Exercises:
- A) List every assessment year named in the tax appeal order.
- B) In the tax appeal order, which case does the assessee's counsel cite as grounds for admitting the Additional Ground?
- C) Write the next part of the tax appeal order, picking up after its final sentence.

Text segment:
--- Start ---
17. Since it was a common point between the parties that the facts and circumstances of the dispute in the assessment years 2003-04 and 2004-05 stand on a similar footing as has been considered by us for assessment year 2005-06, therefore, our decision given therein applies mutatis mutandis to the assessment years 2003-04 and 2004-05 also. Resultant, we allow this Ground of appeal of the assessee.
18. For the assessment year 2003-04, the assessee has raised following Additional Ground No. 2:

“It may please be held that in view of the retrospective insertion of Explanation 6 to section 43(6) of the I. T. Act 1961 by the Finance Act 2008, the appellant is entitled to claim depreciation on various assets on the basis of book values of assets as appearing in its Books of account and not on the basis of written down values of various assets as computed by the appellant from time to time in his returns of income and the learned AO may please be directed to compute and grant the depreciation allowance accordingly. The ld AO may please be further directed to allow the depreciation on Warehouses by treating the same as Plant.”

19. The learned Counsel for the assessee requested that the above Additional Ground may be admitted in view of the judgement of the Honourable Supreme Court in the case of National Thermal Power Corporation Ltd. v. CIT (229 ITR 383) (SC) as it is a pure question of law and does not involve investigation into fresh facts. The learned Counsel for submitted that in view of the retrospective insertion of Explanation 6 to section 43(6) by the Finance Act, 2008, the assessee is entitled to claim depreciation on various assets on the basis of book values of assets as appearing in its Books of account and that the Assessing Officer may be directed to compute and grant depreciation allowance accordingly. It was further submitted that the Assessing Officer may also be directed to grant depreciation on Warehouses by treating the same as plant. On the other hand, the learned Departmental Representative objected to such admission of Additional Ground of appeal.
--- End ---
[Entries for finding words and elements]
--- Start ---
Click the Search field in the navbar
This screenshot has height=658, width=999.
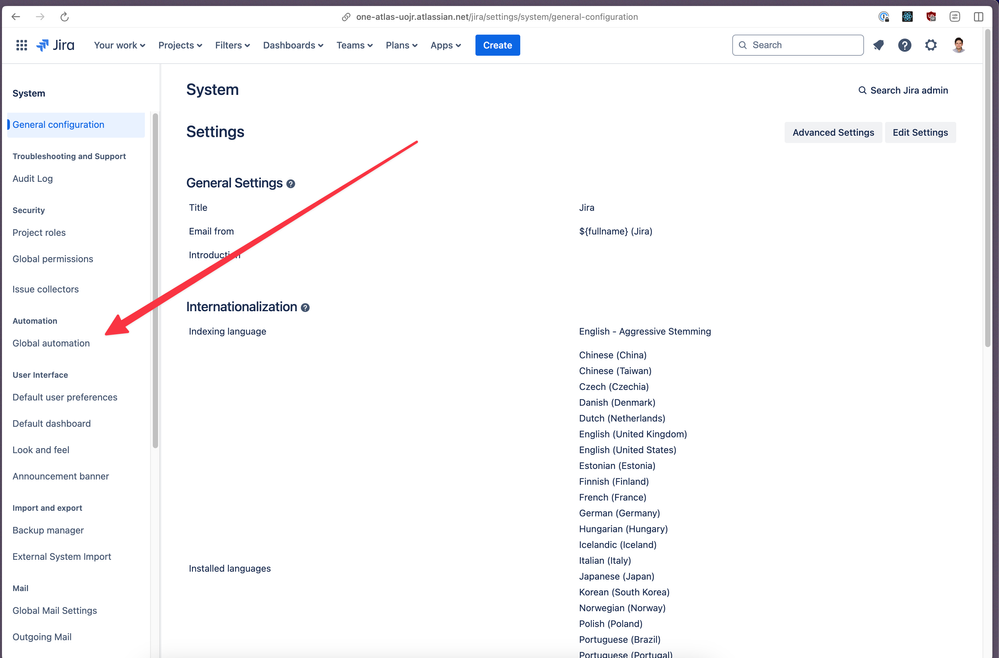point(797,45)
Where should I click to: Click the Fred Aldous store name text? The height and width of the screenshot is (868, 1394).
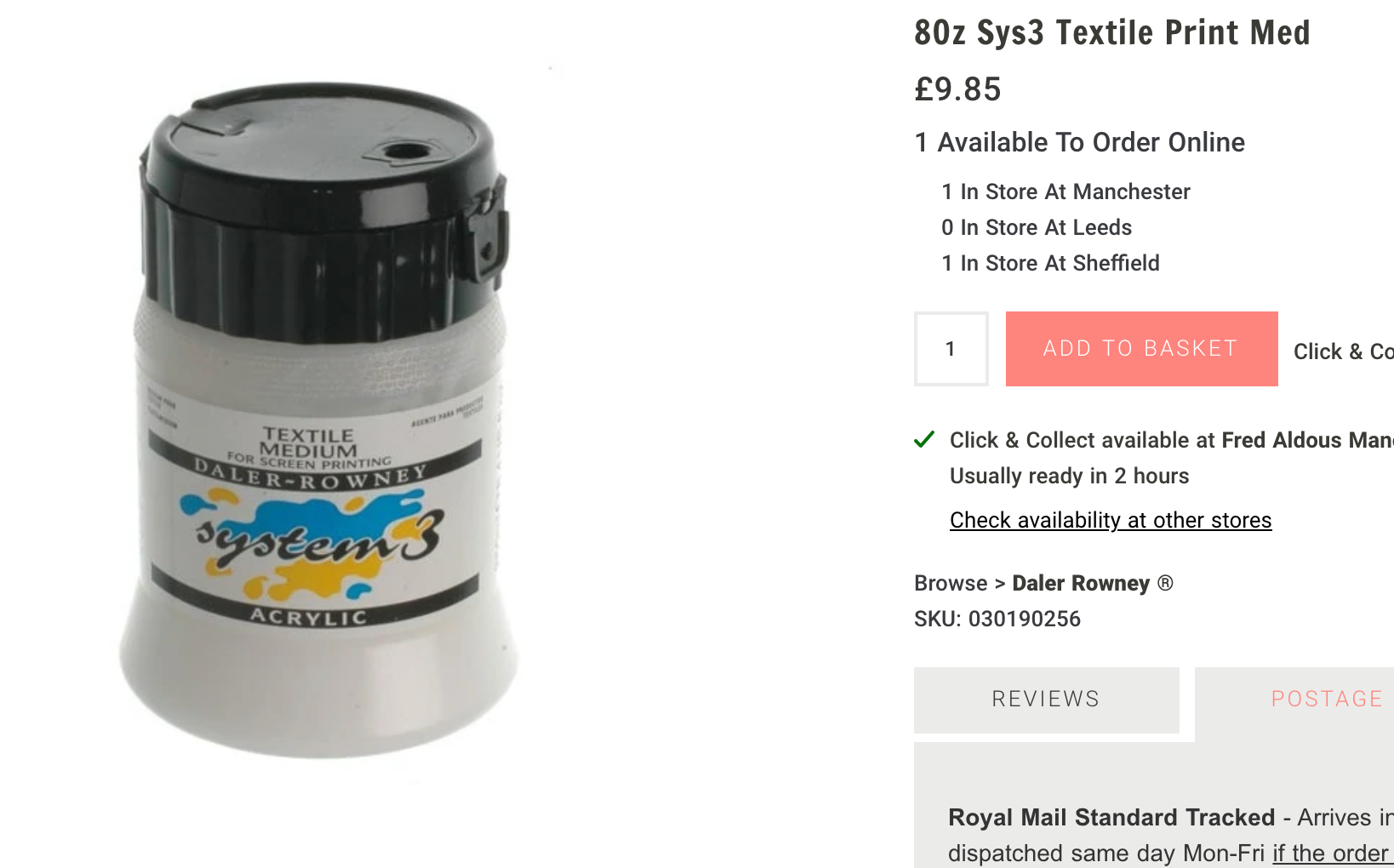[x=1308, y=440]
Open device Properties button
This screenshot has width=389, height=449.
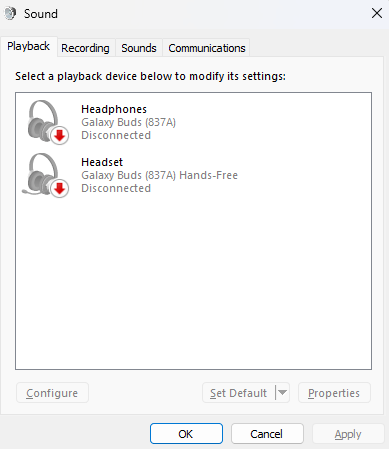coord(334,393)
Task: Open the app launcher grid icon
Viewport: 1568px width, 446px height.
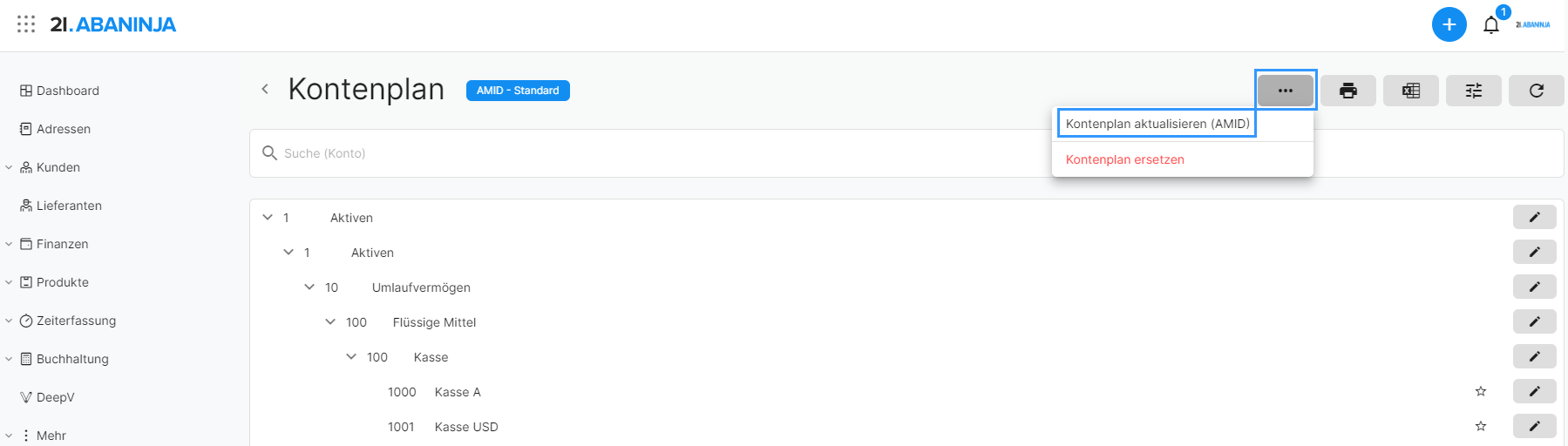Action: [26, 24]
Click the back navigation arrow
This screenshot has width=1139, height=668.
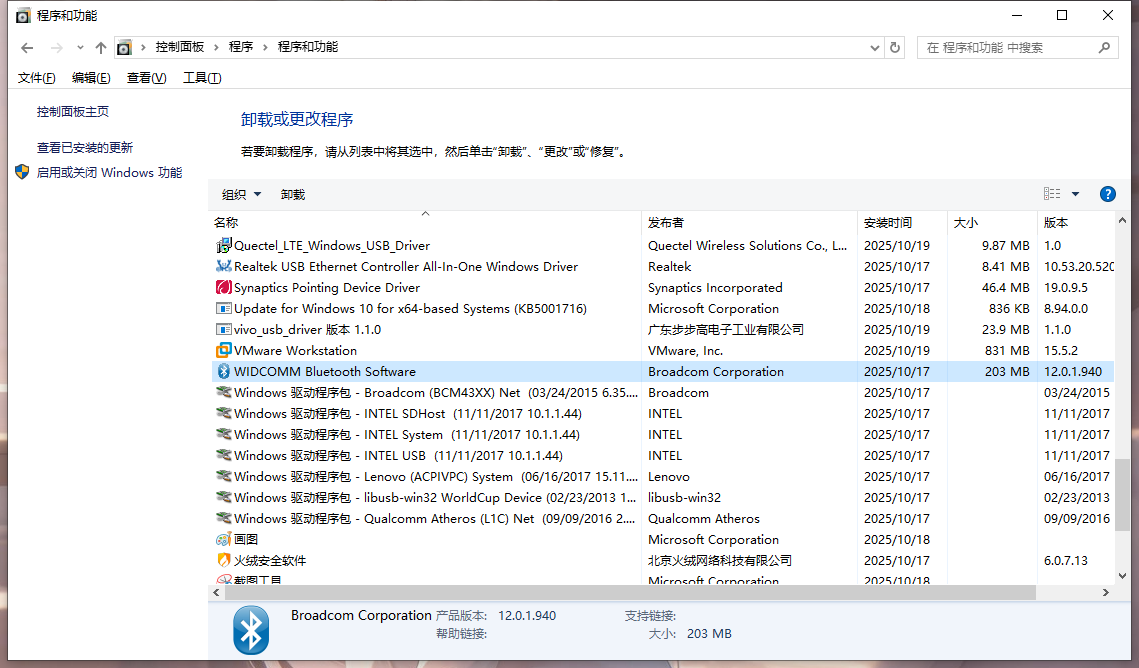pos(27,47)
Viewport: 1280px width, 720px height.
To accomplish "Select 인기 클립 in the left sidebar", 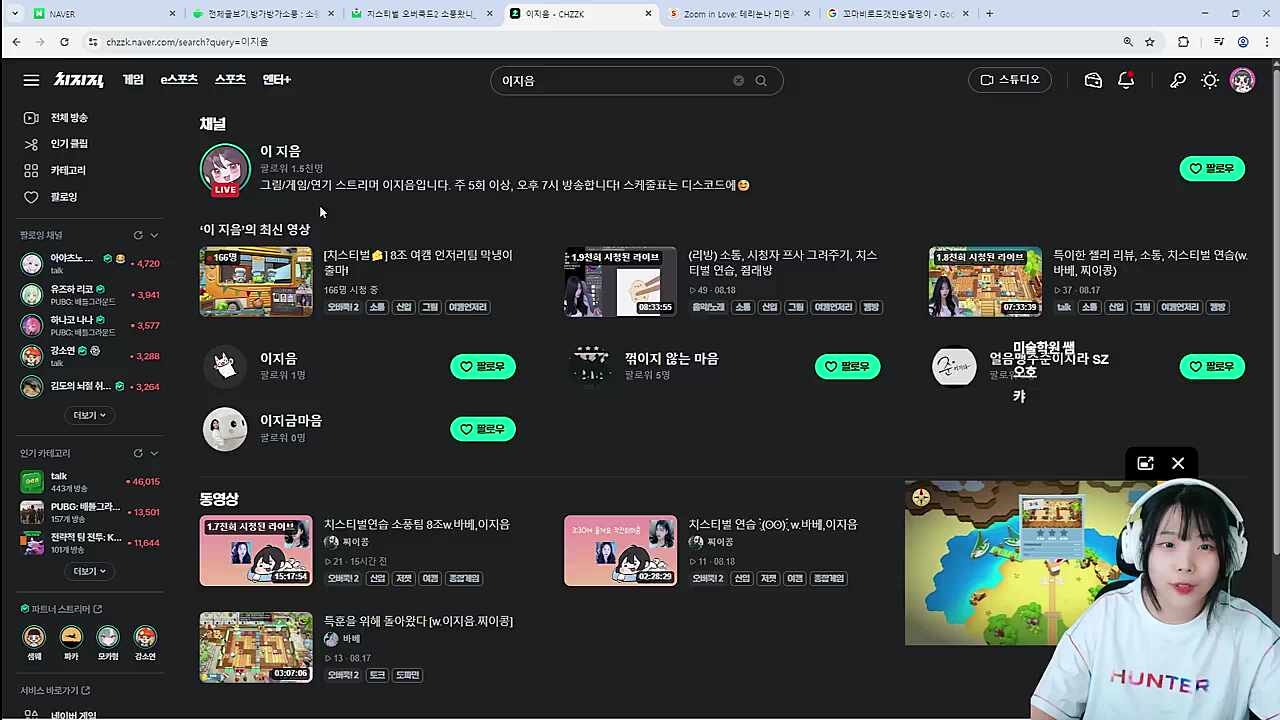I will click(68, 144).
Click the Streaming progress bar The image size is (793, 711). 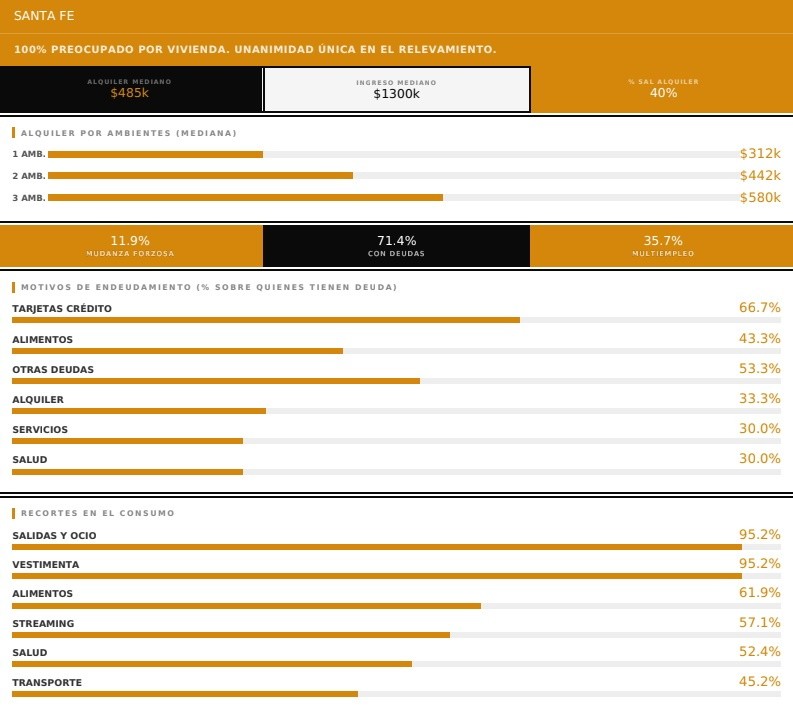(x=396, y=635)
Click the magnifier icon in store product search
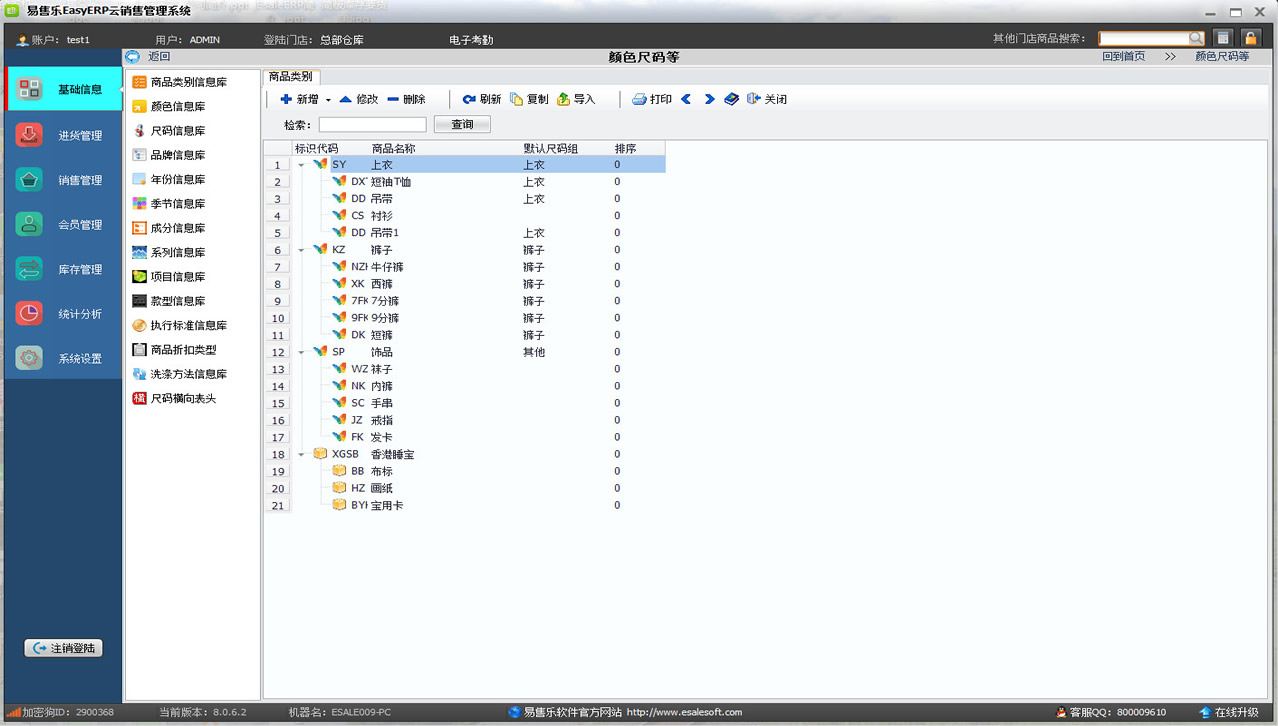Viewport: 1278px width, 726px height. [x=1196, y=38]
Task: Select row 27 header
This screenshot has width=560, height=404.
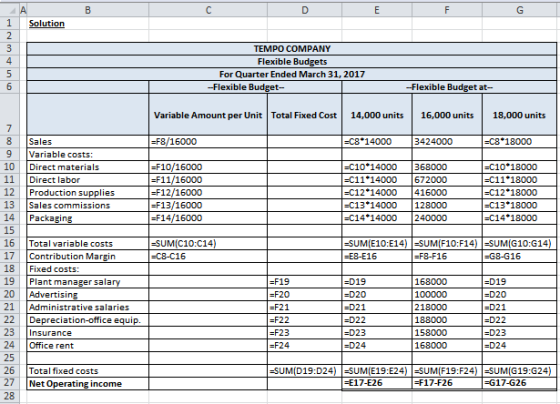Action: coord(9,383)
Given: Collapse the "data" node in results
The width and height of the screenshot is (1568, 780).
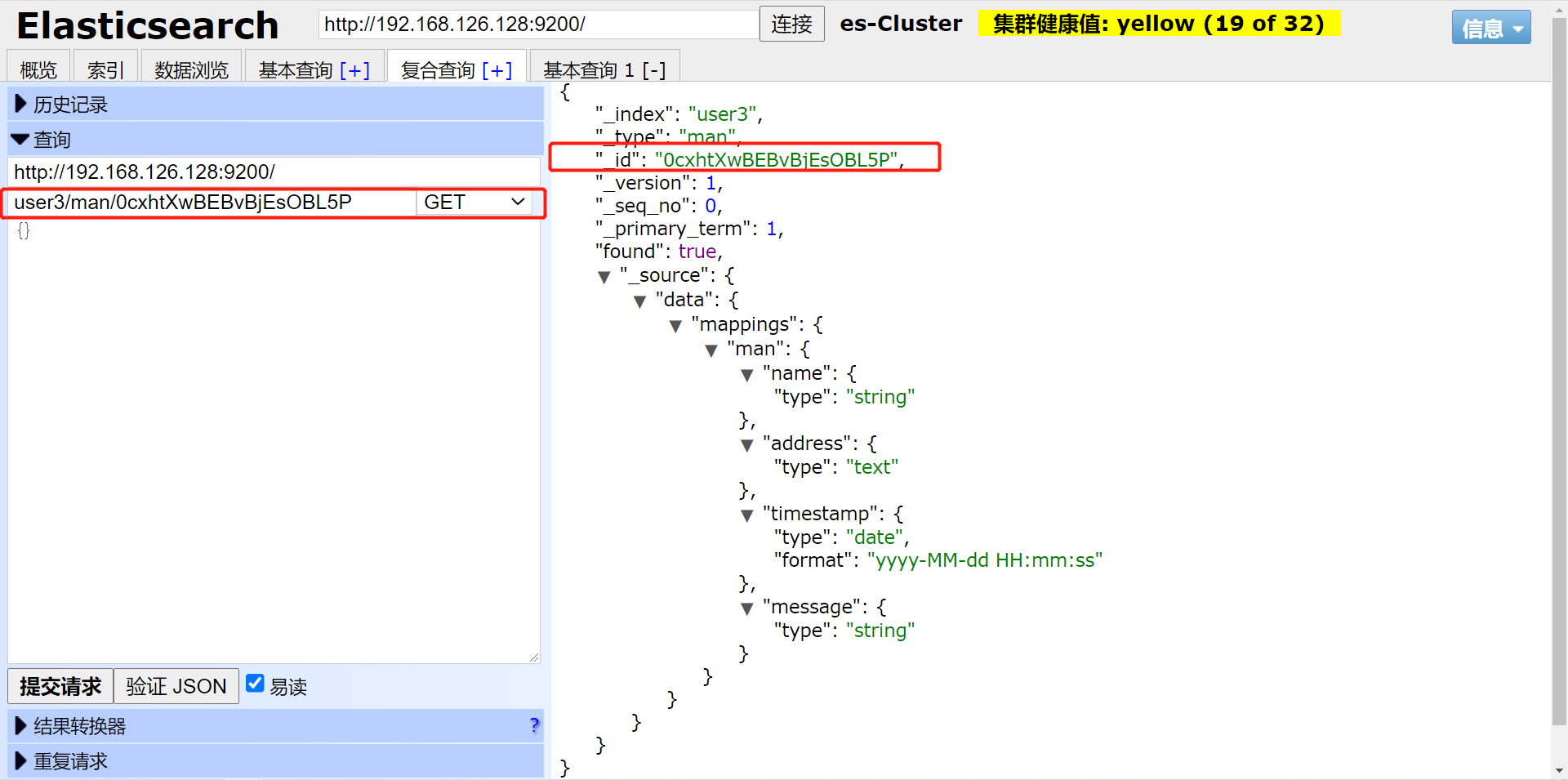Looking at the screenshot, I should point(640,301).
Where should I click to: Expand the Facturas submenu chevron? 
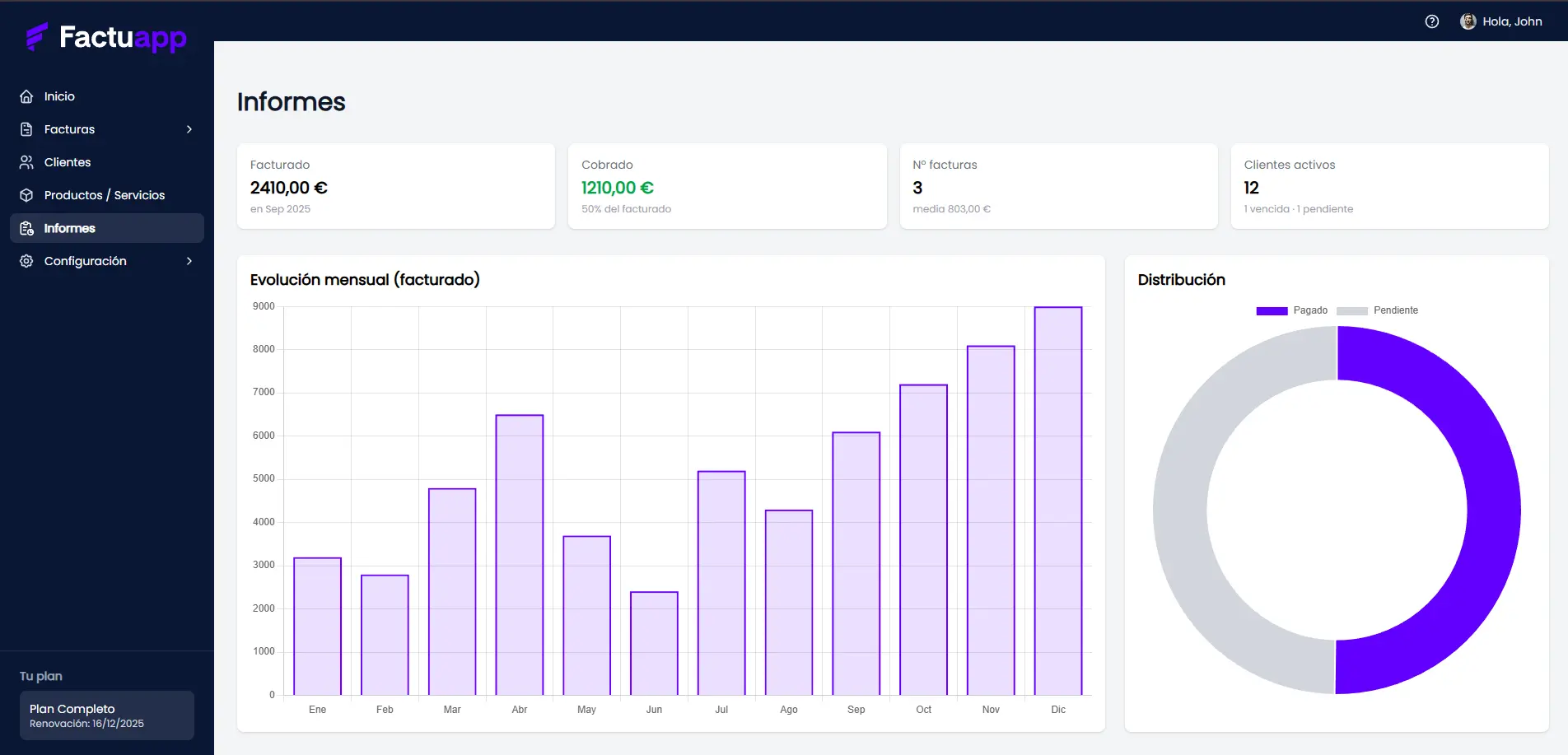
--- End ---
Answers given:
- A) 2003-04, 2004-05, 2005-06

- B) National Thermal Power Corporation Ltd. v. CIT (229 ITR 383) (SC), decided by the Supreme Court.

- C)
20. After hearing both the parties, and in view of the judgement of the Honourable Supreme Court in the case of National Thermal Corporation Ltd. (supra), we admit the Additional Ground raised by the assessee for the assessment year 2003-04 as it is a pure question of law and does not involve investigations into new facts and consequently, remit this issue to the file of the Assessing Officer to decide the same after factual appreciation and in accordance with law, after giving the assessee a reasonable opportunity of being heard.

21. In the result, the appeals of the assessee are allowed.

Decision pronounced in the open court on this 23rd day of August, 2011.